Question

How do you solve the expression $\dfrac{{x - 2}}{{x - 3}} + \dfrac{{x - 3}}{{x - 2}} = \dfrac{{2{x^2}}}{{{x^2} - 5x + 6}}$?

Answer 1

Hint: We will first of all take the least common multiple on the left hand side and then we will observe that the left hand right hand side has the same denominator and the rest is a quadratic equation.
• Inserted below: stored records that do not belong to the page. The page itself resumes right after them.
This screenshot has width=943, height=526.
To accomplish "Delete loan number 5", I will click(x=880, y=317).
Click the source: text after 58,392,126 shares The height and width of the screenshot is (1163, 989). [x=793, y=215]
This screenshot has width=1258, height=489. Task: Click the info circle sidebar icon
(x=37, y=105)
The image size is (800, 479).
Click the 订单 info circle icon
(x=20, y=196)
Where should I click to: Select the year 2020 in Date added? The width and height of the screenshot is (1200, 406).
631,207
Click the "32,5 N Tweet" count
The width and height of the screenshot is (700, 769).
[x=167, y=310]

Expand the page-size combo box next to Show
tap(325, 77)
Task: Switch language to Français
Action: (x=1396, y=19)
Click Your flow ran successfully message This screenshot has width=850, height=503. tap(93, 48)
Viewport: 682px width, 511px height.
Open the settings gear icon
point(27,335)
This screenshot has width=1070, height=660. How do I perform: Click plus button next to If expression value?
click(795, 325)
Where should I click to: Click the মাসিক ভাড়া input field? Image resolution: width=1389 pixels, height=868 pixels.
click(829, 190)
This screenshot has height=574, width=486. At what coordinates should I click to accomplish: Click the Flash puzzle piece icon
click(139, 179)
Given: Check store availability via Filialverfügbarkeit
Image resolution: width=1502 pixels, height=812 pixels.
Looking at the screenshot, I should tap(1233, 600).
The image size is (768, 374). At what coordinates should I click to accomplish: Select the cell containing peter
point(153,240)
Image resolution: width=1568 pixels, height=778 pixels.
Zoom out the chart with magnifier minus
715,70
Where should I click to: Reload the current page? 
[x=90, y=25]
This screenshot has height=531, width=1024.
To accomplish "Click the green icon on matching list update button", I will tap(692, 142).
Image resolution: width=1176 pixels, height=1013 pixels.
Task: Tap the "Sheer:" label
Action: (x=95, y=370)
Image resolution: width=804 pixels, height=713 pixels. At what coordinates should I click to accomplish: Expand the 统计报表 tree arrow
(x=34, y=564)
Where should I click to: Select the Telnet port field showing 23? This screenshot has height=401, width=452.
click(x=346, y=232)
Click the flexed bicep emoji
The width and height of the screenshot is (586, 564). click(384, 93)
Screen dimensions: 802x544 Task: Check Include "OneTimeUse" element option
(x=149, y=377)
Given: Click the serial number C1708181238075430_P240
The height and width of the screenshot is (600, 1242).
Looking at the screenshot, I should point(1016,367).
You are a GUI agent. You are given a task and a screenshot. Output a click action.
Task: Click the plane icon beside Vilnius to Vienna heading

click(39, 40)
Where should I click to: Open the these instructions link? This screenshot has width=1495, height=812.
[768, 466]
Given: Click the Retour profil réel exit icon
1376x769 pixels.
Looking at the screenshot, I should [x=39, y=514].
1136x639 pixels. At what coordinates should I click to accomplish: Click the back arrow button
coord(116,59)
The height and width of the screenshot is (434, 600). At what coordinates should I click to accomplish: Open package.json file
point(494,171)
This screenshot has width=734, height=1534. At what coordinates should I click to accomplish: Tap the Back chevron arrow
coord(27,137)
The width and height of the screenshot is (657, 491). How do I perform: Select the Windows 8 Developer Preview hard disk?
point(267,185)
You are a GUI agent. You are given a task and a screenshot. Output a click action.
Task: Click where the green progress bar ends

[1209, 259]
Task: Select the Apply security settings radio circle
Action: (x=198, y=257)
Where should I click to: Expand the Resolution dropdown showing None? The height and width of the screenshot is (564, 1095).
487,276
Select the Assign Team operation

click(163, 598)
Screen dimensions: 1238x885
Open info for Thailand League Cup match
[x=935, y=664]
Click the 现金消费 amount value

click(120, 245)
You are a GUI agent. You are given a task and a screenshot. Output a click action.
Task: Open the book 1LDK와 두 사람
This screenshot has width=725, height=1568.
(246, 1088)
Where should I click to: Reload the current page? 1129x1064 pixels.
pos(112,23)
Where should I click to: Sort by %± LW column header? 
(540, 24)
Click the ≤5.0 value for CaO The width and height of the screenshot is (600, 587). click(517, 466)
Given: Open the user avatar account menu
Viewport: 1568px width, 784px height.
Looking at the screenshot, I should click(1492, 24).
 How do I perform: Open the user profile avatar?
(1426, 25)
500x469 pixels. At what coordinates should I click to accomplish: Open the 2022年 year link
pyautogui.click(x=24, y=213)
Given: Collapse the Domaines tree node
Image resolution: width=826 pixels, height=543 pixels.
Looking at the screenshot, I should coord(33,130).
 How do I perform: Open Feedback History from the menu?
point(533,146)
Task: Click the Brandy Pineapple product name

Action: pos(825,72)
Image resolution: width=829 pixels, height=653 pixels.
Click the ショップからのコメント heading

Complete step-by-step solution:
We are given that we are required to solve $\dfrac{{x - 2}}{{x - 3}} + \dfrac{{x - 3}}{{x - 2}} = \dfrac{{2{x^2}}}{{{x^2} - 5x + 6}}$.
Taking the least common multiple of the denominators on the left hand side, we will then obtain the following equation with us:-
$ \Rightarrow \dfrac{{{{\left( {x - 2} \right)}^2} + {{\left( {x - 3} \right)}^2}}}{{\left( {x - 3} \right)\left( {x - 2} \right)}} = \dfrac{{2{x^2}}}{{{x^2} - 5x + 6}}$
We can write the denominator of the right hand side as follows:-
$ \Rightarrow \dfrac{{{{\left( {x - 2} \right)}^2} + {{\left( {x - 3} \right)}^2}}}{{\left( {x - 3} \right)\left( {x - 2} \right)}} = \dfrac{{2{x^2}}}{{\left( {x - 3} \right)\left( {x - 2} \right)}}$ ……………………(1)
Since, we know that we have a formula given by the following expression with us:-
$ \Rightarrow {\left( {a - b} \right)^2} = {a^2} + {b^2} - 2ab$
Replacing a by x and b by 2 in the above mentioned expression, we will then obtain the following expression:-
$ \Rightarrow {\left( {x - 2} \right)^2} = {x^2} + {2^2} - 2 \times 2 \times x$
Simplifying the right hand side of the above equation, we will then obtain the following equation with us:-
$ \Rightarrow {\left( {x - 2} \right)^2} = {x^2} + 4 - 4x$ ……………..(2)
Replacing a by x and b by 3 in the above mentioned expression, we will then obtain the following expression:-
$ \Rightarrow {\left( {x - 3} \right)^2} = {x^2} + {3^2} - 2 \times 3 \times x$
Simplifying the right hand side of the above equation, we will then obtain the following equation with us:-
$ \Rightarrow {\left( {x - 3} \right)^2} = {x^2} + 9 - 6x$ ……………..(3)
Putting the equation number 2 and equation number 3 in equation number 1, we will then obtain the following expression with us:-
$ \Rightarrow \dfrac{{{x^2} + 4 - 4x + {x^2} + 9 - 6x}}{{\left( {x - 3} \right)\left( {x - 2} \right)}} = \dfrac{{2{x^2}}}{{\left( {x - 3} \right)\left( {x - 2} \right)}}$
Simplifying the numerator in the left hand side, we will then obtain the following expression:-
$ \Rightarrow \dfrac{{2{x^2} + 13 - 10x}}{{\left( {x - 3} \right)\left( {x - 2} \right)}} = \dfrac{{2{x^2}}}{{\left( {x - 3} \right)\left( {x - 2} \right)}}$
Cross – multiplying the above equation to obtain the following expression with us:-
$ \Rightarrow \left( {x - 3} \right)\left( {x - 2} \right)\left( {2{x^2} + 13 - 10x} \right) = 2{x^2}\left( {x - 3} \right)\left( {x - 2} \right)$
Taking all the terms from the right hand side of above expression to left hand side, we will then obtain the following expression with us:-
$ \Rightarrow \left( {x - 3} \right)\left( {x - 2} \right)\left( {2{x^2} + 13 - 10x} \right) - 2{x^2}\left( {x - 3} \right)\left( {x - 2} \right) = 0$
Taking $\left( {x - 3} \right)\left( {x - 2} \right)$ common from the left hand side of the above equation, we will then obtain the following expression with us:-
$ \Rightarrow \left( {x - 3} \right)\left( {x - 2} \right)\left\{ {\left( {2{x^2} + 13 - 10x} \right) - 2{x^2}} \right\} = 0$
Simplifying the latter part, we have:-
$ \Rightarrow \left( {x - 3} \right)\left( {x - 2} \right)\left( {13 - 10x} \right) = 0$
Thus, we have x = 3, 2 or $\dfrac{{13}}{{10}}$.

Note: The students must notice that we did not cancel out the denominators of the left hand side and right hand side, even when they were equal. That is because we were not given in the question stem that x cannot be equal to 3 or 2 because if x = 2 or x = 3, then we can never cancel out 0 from both sides and it would have become not defined. Therefore, we took the possibility of x = 2 and x = 3 as well.